抜粋本文:
++++++

角川ゲームズから発売された『メタルマックス ゼノ リボーン』(METAL MAX Xeno Reborn)をプレイしている。なんでもいいけど、正式な表記はカナなのか、アルファベットなのかハッキリしてほしい。

さて「メタルマックス」の傍系(ここではそのように扱う)にして、「メタルマックス ゼノ」のリメイクである本作は…、という時点で、もはや本作、本シリーズの立ち位置がよく分からない、が、まぁそれはこの記事では置いておく。

いろいろと意見を並べたいのだが、キリがない。できるだけ本題に絞る。ということで、リメイク前の『メタルマックス ゼノ』には、「メタルマックス」シリーズの恒例キャラクターである犬、つまり「ポチ」は参戦しなかった。

この判断は、おそらくは、リアリティ寄りの 3D 作品に仕上げる意図を重視した結果、世界観にそぐわないとされたのだ、と私は考えていた。しかして、「ゼノリボーン」の制作発表と同時に開催されたファンイベントにおいては、ポチの復活が大きく要望された、と記憶している。

++++++

提供資料:
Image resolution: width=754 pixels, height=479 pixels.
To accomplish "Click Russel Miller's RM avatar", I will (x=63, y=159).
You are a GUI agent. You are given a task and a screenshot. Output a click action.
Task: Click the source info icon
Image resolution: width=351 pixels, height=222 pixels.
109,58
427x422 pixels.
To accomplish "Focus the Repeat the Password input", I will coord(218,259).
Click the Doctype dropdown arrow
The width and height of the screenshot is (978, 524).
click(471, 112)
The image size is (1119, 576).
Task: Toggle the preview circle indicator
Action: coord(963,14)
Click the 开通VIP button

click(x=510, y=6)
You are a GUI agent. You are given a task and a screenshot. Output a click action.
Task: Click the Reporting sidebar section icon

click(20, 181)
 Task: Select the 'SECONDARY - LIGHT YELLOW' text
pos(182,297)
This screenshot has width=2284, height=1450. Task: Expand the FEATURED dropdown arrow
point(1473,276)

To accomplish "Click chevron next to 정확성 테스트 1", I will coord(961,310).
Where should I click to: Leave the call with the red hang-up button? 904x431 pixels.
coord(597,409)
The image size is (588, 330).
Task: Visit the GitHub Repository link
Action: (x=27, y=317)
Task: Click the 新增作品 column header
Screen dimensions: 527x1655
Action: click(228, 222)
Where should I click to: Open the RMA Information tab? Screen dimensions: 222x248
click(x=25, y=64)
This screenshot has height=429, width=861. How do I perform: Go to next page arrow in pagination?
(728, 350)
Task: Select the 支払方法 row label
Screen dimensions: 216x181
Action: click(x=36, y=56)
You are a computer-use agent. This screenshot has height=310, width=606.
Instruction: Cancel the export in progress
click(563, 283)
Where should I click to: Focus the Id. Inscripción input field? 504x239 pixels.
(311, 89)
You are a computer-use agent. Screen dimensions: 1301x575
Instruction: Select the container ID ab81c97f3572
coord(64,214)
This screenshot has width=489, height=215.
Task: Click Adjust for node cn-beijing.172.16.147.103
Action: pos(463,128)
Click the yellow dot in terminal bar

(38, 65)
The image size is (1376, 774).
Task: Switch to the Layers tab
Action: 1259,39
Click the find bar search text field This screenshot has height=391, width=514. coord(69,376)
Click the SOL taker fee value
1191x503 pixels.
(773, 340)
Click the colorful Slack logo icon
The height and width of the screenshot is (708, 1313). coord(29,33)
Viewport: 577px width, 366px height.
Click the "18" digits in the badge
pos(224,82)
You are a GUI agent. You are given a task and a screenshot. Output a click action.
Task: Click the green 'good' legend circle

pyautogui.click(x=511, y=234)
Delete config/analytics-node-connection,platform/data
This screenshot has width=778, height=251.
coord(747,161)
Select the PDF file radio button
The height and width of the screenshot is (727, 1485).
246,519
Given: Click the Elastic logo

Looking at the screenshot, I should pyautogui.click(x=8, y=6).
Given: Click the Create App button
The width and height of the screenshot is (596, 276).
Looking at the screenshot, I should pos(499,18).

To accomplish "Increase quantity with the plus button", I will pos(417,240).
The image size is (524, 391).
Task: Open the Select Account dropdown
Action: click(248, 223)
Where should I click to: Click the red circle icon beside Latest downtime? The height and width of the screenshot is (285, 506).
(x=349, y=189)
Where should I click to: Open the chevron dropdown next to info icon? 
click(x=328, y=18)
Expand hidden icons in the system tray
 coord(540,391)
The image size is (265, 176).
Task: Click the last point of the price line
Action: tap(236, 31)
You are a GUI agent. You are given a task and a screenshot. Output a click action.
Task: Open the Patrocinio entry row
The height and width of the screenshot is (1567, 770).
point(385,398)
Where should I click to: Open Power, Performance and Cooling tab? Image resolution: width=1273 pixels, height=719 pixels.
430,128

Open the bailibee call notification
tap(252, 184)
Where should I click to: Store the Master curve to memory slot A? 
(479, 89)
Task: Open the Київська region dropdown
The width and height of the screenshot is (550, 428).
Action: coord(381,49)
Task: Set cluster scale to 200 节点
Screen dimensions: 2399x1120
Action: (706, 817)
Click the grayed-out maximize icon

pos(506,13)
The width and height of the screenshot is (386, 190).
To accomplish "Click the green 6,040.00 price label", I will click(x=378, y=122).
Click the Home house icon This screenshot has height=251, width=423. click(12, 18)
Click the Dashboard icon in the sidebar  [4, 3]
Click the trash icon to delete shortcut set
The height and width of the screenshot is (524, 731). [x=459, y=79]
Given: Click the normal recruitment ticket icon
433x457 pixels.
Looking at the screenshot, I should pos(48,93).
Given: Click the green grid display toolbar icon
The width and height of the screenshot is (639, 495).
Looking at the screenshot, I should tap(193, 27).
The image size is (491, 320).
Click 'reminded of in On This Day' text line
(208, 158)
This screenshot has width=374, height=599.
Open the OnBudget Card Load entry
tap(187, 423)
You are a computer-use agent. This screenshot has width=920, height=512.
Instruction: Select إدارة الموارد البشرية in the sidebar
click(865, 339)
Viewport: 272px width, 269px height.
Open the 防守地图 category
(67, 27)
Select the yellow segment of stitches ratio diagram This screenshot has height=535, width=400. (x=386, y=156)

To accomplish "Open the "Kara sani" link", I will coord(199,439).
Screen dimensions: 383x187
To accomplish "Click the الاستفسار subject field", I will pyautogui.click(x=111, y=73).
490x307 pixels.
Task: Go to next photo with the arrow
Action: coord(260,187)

++++++

解くべき問題:
a - メタルマックスについての抜粋本文によれば、リメイク前の『メタルマックス ゼノ』に参戦しなかったシリーズ恒例のキャラクターは何か。
b - メタルマックスについての抜粋本文の最後の文を引き継ぎ、その続きを書きなさい。
資料は抜粋本文とは別個の材料である。

各問の解答:
a - 犬の「ポチ」である。

b -
結果として「ゼノリボーン」ではポチが復活した。

プレイ体験の本心と実感としては、実際のところ、やっぱりポチが居ると楽しい。ポロポロと戦闘からは離脱してしまうが、移動時に戦車に乗っている姿は可愛いし、本拠地で佇んでいる様子もよい。たまに殊勲賞ものの活躍もする。癒しである。

そうではあるのだが、これは本当は、やはりディレクターの友野氏がやりたかったことではない、のではないかと、やはりそう思う。だからやはり、残念ではあるが、ポチは必要なかったのではないか。

危惧するには、「ゼノリボーン」が修正パッチにてプレイヤーからの声より「人間が移動するときの挙動を修正」という対応したわけで、今後に発売されるであろう続編にも、同じようにプレイヤーの声を反映させるらしい。このとき、仮に自らの意見と相克した場合、友野ディレクターはどうするのだろうか。

「ゼノリボーン」は、メタルマックスとしておもしろいのか、メタルマックスである必要はあるのか、などなどと疑問は個人的には潰えないのだが、とりあえず、ディレクターの思い描いた内容とならない限りは、良くも悪くも軸のない作品にしかならないであろうから、作品が成功するか否かとは別の視点とはなり得るが、そうあってほしくはない。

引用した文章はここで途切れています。